Job
Reproduce the records word for word, starting at their first line and ending at the line that contains "(1048, 173).", with both of those lines included.

(Word and item position data)
============================================================

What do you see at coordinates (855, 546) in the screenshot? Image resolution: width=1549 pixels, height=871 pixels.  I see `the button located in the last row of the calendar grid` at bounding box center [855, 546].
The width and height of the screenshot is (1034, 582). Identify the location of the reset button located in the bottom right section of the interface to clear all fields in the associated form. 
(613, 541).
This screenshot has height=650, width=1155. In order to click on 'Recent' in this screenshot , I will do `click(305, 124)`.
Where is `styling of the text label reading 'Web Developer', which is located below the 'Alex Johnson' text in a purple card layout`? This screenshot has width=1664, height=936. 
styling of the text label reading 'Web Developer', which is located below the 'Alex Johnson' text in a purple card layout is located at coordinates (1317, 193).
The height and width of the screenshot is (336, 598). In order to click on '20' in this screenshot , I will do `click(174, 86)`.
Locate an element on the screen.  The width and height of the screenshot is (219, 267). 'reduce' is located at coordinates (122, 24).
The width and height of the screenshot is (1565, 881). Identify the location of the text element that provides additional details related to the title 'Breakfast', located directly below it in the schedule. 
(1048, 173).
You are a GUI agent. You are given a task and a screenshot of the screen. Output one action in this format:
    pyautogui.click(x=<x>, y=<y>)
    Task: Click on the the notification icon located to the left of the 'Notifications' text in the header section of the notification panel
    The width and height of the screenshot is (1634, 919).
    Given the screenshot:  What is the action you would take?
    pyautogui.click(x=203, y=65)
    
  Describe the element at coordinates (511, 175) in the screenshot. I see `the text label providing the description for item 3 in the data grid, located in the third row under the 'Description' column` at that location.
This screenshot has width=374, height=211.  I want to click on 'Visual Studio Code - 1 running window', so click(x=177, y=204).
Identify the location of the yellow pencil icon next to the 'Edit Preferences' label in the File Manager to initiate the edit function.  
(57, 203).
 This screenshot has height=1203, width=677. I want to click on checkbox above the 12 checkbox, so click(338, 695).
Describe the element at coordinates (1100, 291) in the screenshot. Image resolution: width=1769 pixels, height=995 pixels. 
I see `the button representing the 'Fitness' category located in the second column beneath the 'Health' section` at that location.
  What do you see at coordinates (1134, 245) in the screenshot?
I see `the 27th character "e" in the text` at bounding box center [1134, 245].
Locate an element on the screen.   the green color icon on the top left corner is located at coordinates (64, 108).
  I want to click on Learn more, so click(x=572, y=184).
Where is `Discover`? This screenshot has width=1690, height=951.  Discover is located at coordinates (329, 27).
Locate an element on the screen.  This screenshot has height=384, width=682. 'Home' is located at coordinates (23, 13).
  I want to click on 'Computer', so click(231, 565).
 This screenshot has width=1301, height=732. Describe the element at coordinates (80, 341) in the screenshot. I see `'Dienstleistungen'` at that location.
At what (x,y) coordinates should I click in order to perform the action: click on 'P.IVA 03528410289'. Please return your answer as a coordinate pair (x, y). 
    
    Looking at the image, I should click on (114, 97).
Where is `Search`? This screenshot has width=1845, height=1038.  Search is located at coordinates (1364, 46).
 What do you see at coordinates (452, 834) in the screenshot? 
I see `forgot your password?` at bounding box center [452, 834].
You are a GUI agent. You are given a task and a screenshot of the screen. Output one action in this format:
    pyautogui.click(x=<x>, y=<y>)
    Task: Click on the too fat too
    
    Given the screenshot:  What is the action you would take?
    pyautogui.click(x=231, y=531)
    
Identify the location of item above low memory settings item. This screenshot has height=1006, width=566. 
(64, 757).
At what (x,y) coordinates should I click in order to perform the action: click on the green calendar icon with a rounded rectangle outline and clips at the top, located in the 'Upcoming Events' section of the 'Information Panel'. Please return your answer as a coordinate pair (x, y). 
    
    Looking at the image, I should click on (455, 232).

============================================================

Exercise output
What do you see at coordinates (855, 546) in the screenshot? Image resolution: width=1549 pixels, height=871 pixels.  I see `the button located in the last row of the calendar grid` at bounding box center [855, 546].
The width and height of the screenshot is (1034, 582). Identify the location of the reset button located in the bottom right section of the interface to clear all fields in the associated form. 
(613, 541).
This screenshot has height=650, width=1155. In order to click on 'Recent' in this screenshot , I will do `click(305, 124)`.
Where is `styling of the text label reading 'Web Developer', which is located below the 'Alex Johnson' text in a purple card layout`? This screenshot has width=1664, height=936. 
styling of the text label reading 'Web Developer', which is located below the 'Alex Johnson' text in a purple card layout is located at coordinates (1317, 193).
The height and width of the screenshot is (336, 598). In order to click on '20' in this screenshot , I will do `click(174, 86)`.
Locate an element on the screen.  The width and height of the screenshot is (219, 267). 'reduce' is located at coordinates (122, 24).
The width and height of the screenshot is (1565, 881). Identify the location of the text element that provides additional details related to the title 'Breakfast', located directly below it in the schedule. 
(1048, 173).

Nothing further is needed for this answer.